The Caterham-Lola SP/300.R, or simply SP/300.R, is a track-only, open roof Le Mans Prototype designed by Caterham Cars alongside Lola Cars. The SP/300.R is a limited edition with limited production to 25 per annum.

The car is based on its predecessor, the Lola B08/90 and the Lola B05/40 with performance being based largely on the Caterham Super 7, which, like the SP/300.R, is claimed to be inexpensive to run. Though the car’s aluminium alloy monocoque chassis found in the Lola B08/90 has been credited as the main source of the SP/300.R’s power, it’s turbocharged ECU and gearbox are claimed to power the car for it to sprint to 180 mph in only 2.8 seconds.

History 
The SP/300.R’s design was inspired by the Lola B08/90 Formula 1 race car, with sectioned body panels that can easily be removed in the pits, and a massive front splitter and rear diffuser to help produce downforce.

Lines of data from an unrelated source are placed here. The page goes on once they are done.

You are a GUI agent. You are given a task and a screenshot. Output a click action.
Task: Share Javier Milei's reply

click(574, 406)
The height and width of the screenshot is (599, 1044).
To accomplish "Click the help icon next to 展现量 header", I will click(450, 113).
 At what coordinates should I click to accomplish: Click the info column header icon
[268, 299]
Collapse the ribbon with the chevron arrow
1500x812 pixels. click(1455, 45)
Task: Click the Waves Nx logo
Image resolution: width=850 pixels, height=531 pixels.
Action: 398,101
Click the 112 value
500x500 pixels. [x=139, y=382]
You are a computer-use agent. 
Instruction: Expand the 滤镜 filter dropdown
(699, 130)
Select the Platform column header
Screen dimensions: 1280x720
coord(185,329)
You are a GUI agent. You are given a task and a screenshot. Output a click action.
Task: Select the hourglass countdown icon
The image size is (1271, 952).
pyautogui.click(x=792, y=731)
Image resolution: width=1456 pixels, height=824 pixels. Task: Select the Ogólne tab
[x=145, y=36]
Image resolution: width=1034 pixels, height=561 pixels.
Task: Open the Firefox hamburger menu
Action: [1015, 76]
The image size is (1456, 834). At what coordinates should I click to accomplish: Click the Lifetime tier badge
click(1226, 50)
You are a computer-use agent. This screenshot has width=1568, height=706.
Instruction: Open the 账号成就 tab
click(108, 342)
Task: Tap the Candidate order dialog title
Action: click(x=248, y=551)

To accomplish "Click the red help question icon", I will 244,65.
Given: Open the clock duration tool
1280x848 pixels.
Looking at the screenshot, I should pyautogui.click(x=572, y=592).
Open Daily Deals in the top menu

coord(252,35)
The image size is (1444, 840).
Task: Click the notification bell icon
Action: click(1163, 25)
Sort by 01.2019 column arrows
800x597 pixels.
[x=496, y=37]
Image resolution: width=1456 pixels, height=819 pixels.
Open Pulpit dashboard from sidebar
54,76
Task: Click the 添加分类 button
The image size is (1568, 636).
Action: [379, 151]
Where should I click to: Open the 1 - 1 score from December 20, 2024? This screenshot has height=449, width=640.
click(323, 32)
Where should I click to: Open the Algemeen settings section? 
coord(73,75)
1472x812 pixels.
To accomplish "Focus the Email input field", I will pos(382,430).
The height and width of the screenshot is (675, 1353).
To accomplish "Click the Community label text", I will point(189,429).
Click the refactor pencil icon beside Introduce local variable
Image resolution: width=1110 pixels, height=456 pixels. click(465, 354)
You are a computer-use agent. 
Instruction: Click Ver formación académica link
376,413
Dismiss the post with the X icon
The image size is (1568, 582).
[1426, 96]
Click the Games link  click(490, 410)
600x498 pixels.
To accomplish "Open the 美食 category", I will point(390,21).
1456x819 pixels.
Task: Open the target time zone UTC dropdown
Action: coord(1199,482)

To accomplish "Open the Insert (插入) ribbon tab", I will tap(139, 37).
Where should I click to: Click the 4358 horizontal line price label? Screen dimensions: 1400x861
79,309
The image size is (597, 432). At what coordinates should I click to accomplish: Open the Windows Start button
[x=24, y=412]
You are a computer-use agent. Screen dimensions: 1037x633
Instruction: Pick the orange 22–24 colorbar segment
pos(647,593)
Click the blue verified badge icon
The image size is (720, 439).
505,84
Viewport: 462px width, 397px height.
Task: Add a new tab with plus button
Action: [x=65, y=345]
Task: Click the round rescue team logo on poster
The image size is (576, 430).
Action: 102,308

As with all other current Caterham products, the SP/300.R is powered by a 2.0-liter Ford Duratec engine that is supercharged and tuned by Caterham to produce around 300 hp. It has an automated transmission from Hewland. Caterham has states that the SP/300.R is projected to weigh less than 1320 pounds, which should allow for 0-60 mph of just 2.8 seconds. The car reportedly is capable of 180 mph, according to Caterham.

Racing 
The Caterham-Lola SP/300.R was originally developed for a one-off race championship that started in 2012, which took place in the United Kingdom. It was shipped to Dyson Racing that same year for another Grand Prix event in the U.S. In 2019, the SP/300.R again debuted in the 2019 French Grand Prix.

It is rumored that a road-legal variant of the SP/300.R is under development.